All the transactions in the network are using the one-time stealth address.

The coins are not heading from one address to another directly. Instead, the sender’s wallet generates the address which receives the coins, and then the receiver is using his public spend key to withdraw the money. Such a scheme restricts direct interaction between two addresses. In traditional blockchains, you can see the connection between the senders and receivers.

The stealth address is always a one-time address that ties itself to a particular transfer. Both the sender and the receiver can look up the transaction details within the wallets if they have the key image.

Be Careful!

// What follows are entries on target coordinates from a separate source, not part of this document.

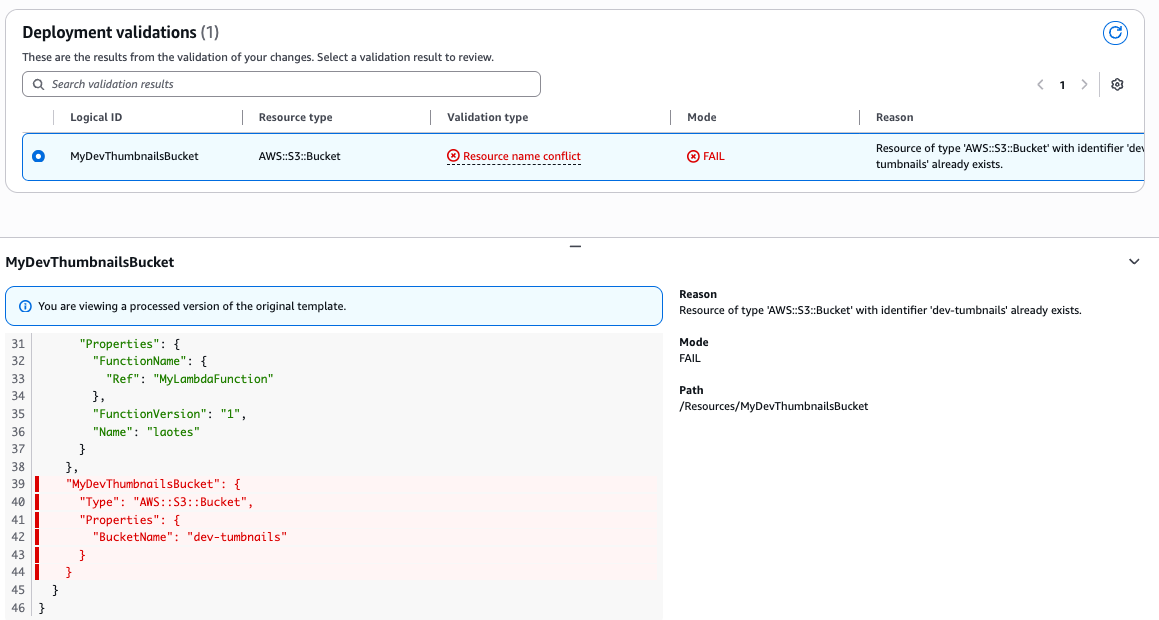Click the error icon beside Resource name conflict
The width and height of the screenshot is (1159, 620).
click(x=452, y=156)
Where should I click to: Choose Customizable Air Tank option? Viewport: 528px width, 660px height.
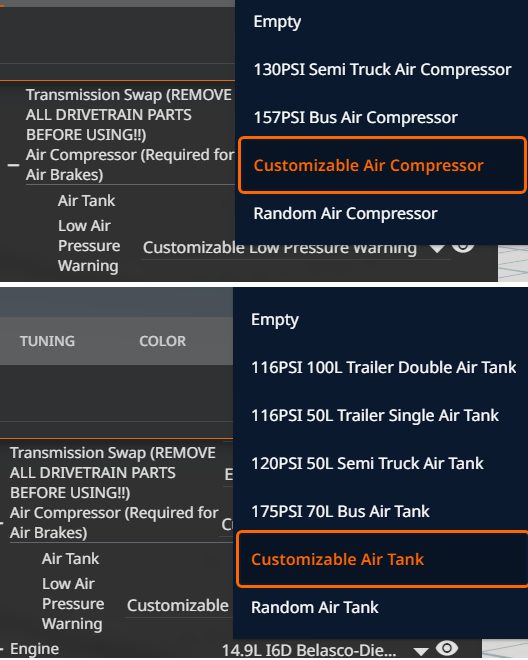tap(382, 559)
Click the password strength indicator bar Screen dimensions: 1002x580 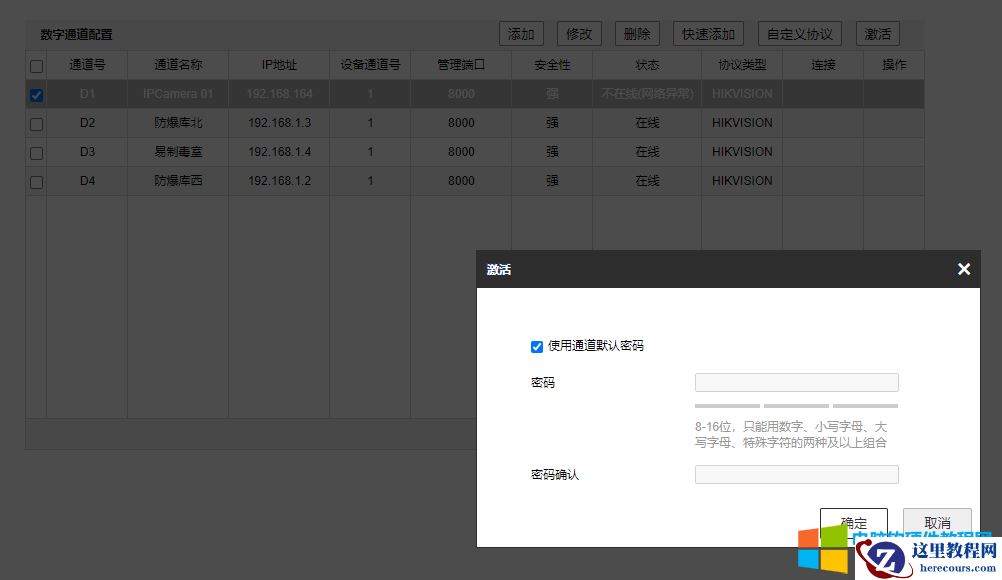796,406
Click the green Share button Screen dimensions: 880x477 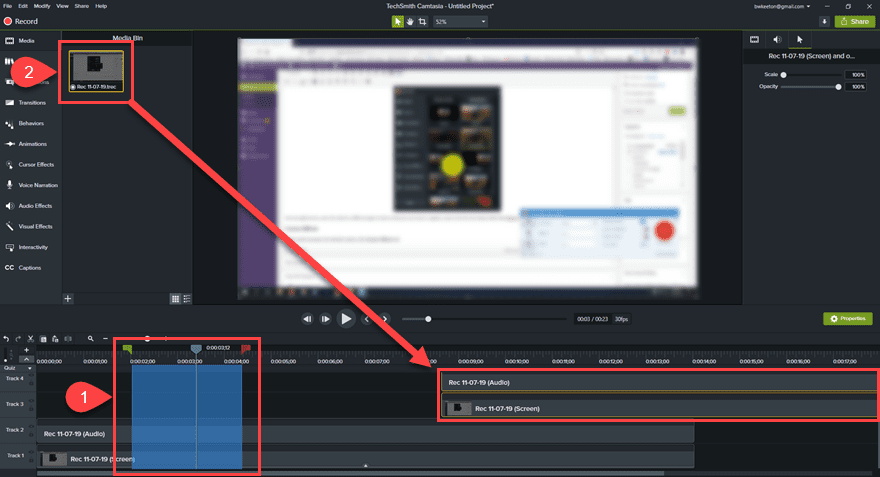[x=854, y=20]
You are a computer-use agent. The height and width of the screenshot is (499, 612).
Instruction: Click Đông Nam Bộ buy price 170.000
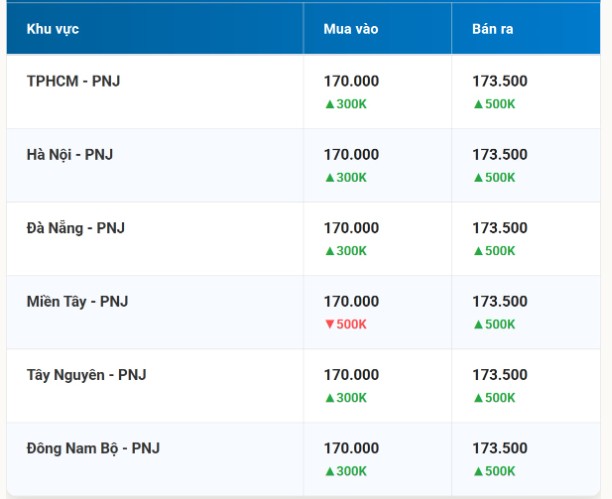click(351, 448)
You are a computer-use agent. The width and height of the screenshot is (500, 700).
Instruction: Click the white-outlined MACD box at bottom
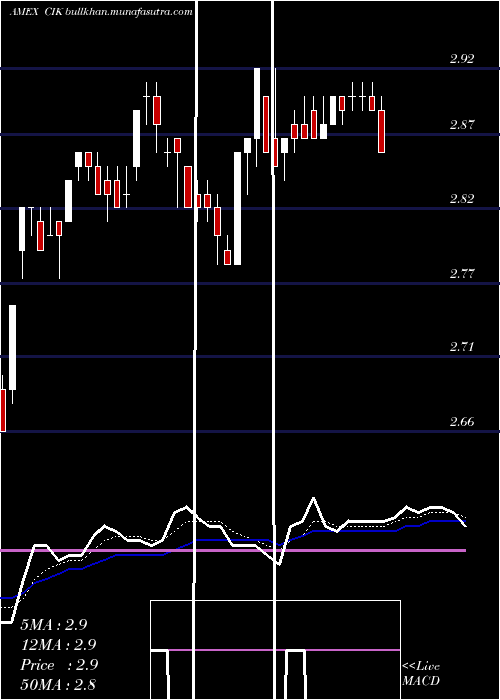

Exchanges and Online Wallets Steal Monero

According to Monero Reddit, firms like Changelly, HitBTC and some others are scamming XMR users.

The community has created a list of untrusted ventures. Thanks to the anonymous nature of Monero payments, exchanges simply steal the user’s XMR coins. The reports say exchanges kept holding the coins while continuously demanding the users to send out documents. Some services only release coins after the user shows serious will to post tons of criticism online and invite the company lawyer to the court.

Be extremely aware of the place where you want to send coins to, and make your investigations using websites like TrustPilot, Glassdoor, etc.